Case Study
Designed and implemented a scalable URL shortening service with analytics tracking, rate limiting, and collision-resistant hash generation. Built with clean architecture principles for maintainability.
Overview
A URL shortening service built from first principles — not as a tutorial project, but as an exercise in designing a system that handles real throughput requirements cleanly. The goal was sub-100ms response times under load, with reliable analytics and collision-resistant short codes.
The constraint
Hash collisions are a deceptively tricky problem at scale. The system also needed to handle traffic spikes without hammering the database on every redirect — which required a thoughtful caching strategy rather than just adding Redis as an afterthought.
Highlights
Implemented a hash generation strategy that produces short, URL-safe codes while guaranteeing uniqueness across high write volumes. The algorithm handles collision detection gracefully without requiring database locks or sacrificing throughput.
Hot URLs are cached in Redis on first access, meaning the database is only hit on cache misses. This keeps redirect latency under 100ms even under heavy load and dramatically reduces read pressure on PostgreSQL.

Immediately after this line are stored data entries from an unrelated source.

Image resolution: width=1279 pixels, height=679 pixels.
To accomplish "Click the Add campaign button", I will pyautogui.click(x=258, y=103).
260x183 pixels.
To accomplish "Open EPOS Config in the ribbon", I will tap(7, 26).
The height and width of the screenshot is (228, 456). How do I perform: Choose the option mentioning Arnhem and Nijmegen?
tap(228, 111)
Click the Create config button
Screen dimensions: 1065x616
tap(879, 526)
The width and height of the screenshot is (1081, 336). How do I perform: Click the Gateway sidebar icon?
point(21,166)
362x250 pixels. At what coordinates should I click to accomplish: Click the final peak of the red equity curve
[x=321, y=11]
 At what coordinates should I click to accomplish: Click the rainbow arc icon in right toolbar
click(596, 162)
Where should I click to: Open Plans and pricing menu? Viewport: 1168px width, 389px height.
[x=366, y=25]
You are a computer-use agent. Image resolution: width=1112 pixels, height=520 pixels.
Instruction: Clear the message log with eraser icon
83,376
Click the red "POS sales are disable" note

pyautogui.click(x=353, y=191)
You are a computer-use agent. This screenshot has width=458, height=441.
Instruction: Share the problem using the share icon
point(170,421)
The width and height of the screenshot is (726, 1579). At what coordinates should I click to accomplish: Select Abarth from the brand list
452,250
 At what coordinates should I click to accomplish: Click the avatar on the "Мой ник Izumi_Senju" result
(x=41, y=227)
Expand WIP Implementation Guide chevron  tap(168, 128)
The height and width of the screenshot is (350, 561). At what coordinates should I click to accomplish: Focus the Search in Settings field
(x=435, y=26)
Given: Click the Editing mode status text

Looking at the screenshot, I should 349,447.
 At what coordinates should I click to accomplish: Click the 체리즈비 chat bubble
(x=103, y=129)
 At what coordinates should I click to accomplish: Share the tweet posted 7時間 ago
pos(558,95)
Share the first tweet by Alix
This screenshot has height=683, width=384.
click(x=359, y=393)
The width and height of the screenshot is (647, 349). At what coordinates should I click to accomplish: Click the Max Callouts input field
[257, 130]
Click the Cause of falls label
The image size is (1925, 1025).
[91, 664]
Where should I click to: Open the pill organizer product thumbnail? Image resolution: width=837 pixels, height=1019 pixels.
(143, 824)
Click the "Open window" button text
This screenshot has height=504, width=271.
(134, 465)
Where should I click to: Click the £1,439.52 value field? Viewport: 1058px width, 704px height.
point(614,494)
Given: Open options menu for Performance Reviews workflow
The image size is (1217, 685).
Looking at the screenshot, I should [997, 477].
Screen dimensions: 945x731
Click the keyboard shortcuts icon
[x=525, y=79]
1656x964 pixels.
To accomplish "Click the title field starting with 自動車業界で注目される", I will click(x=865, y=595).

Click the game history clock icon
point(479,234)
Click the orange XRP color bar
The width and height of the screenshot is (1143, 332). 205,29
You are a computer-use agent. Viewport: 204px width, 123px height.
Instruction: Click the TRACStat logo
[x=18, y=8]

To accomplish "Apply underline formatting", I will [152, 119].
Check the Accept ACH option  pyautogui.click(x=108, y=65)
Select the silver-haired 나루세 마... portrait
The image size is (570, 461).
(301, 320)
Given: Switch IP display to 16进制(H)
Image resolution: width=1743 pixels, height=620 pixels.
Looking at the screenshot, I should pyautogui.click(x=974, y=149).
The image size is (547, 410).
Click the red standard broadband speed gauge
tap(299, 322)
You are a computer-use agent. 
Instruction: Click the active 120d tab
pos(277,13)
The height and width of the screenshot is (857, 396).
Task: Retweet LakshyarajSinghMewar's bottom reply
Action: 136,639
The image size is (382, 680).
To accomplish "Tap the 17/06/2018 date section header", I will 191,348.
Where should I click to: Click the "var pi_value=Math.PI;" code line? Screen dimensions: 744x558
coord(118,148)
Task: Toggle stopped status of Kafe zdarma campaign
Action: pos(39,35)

Per-user rate limiting prevents abuse, and every redirect is logged with timestamp, referrer, and user-agent data — giving a real analytics layer on top of what is otherwise a stateless operation.
Stack
Node.js · TypeScript · PostgreSQL · Redis · Docker · Next.js · Jest
Building this service from scratch clarified how much architecture work hides inside products that look trivially simple. Short URLs are a solved problem — until you care about performance, reliability, and observability.